ASSIGNED TASK >>
Continue the comment exchange below about the AI alignment postmortem post from where it stops.

Rohin Shah comments on The Field of AI Alignment: A Postmortem, and What To Do About It

Rohin Shah 29 Dec 2024 17:05 UTC
8 points
2
Re: (1), if you look through the thread for the comment of mine that was linked above, I respond to top-down heuristical-constraint-based search as well. I agree the response is different and not just “computational inefficiency”.
Re: (2), I agree that near-future systems will be easily retargetable by just changing the prompt or the evaluator function (this isn’t new to the o-series, you can also “retarget” any LLM chatbot by giving it a different prompt). If this continues to superintelligence, I would summarize it as “it turns out alignment wasn’t a problem” (e.g. scheming never arose, we never had problems with LLMs exploiting systematic mistakes in our supervision, etc). I’d summarize this as “x-risky misalignment just doesn’t happen by default”, which I agree is plausible (see e.g. here), but when I’m talking about the viability of alignment plans like “retarget the search” I generally am assuming that there is some problem to solve.
(Also, random nitpick, who is talking about inference runs of billions of dollars???)
- Thane Ruthenis 29 Dec 2024 17:39 UTC
  4 points
  0
  Parent
  1. Yup, I read through it after writing the previous response and now see that you don’t need to be convinced of that point. Sorry about dragging you into this.
  2. I could nitpick the details here, but I think the discussion has kind of wandered away from any pivotal points of disagreement, plus John didn’t want object-level arguments under this post. So I petition to leave it at that.

DATA FOR REVIEW >>
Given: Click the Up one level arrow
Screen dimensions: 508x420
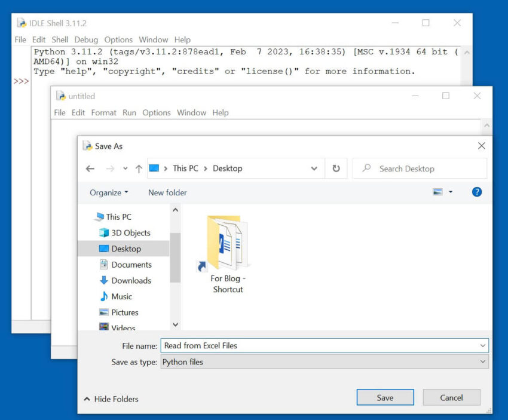Looking at the screenshot, I should [139, 169].
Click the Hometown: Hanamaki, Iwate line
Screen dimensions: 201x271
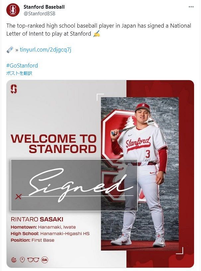pos(43,227)
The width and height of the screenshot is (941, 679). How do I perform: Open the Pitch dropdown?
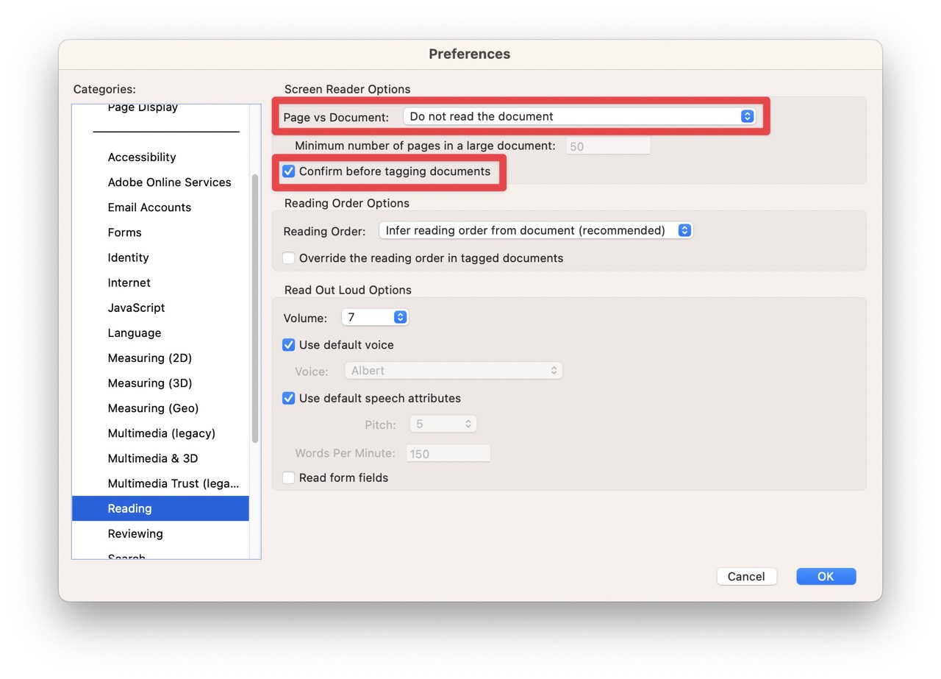[443, 424]
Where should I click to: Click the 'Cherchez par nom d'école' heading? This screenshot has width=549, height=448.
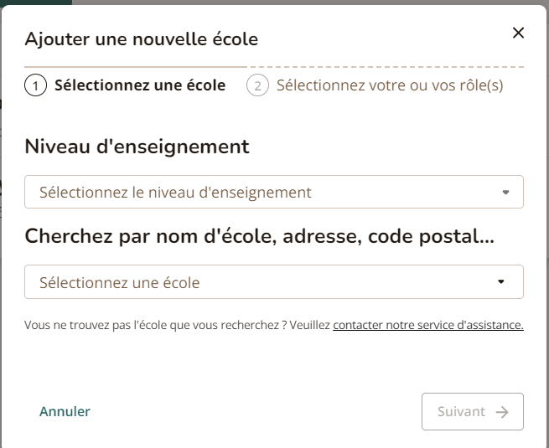260,237
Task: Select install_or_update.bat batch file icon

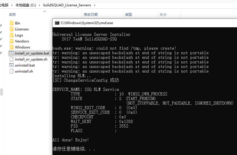Action: 11,53
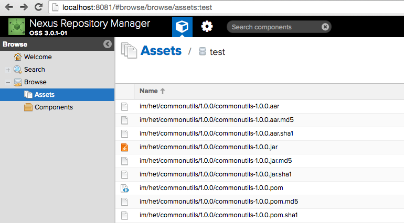This screenshot has width=404, height=223.
Task: Click the orange jar file icon
Action: click(125, 147)
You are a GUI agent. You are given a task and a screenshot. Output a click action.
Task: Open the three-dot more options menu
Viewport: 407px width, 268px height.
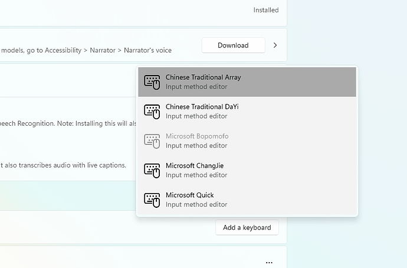pyautogui.click(x=269, y=262)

TASK RESULT >>
  Also, random nitpick, who is talking about inference runs of billions of dollars???
  There’s a log-scaling curve, OpenAI have already spent on the order of a million dollars just to score well on some benchmarks, and people are talking about “how much would you be willing to pay for the proof of the Riemann Hypothesis?”. It seems like a straightforward conclusion that if o-series/inference-time scaling works as well as ML researchers seem to hope, there’d be billion-dollar inference runs funded by some major institutions.
  - Rohin Shah 29 Dec 2024 19:07 UTC
    6 points
    2
    Parent
    OpenAI have already spent on the order of a million dollars just to score well on some benchmarks
    Note this is many different inference runs each of which was thousands of dollars. I agree that people will spend billions of dollars on inference in total (which isn’t specific to the o-series of models). My incredulity was at the idea of spending billions of dollars on a single episode, which is what I thought you were talking about given that you were talking about capability gains from scaling up inference-time compute.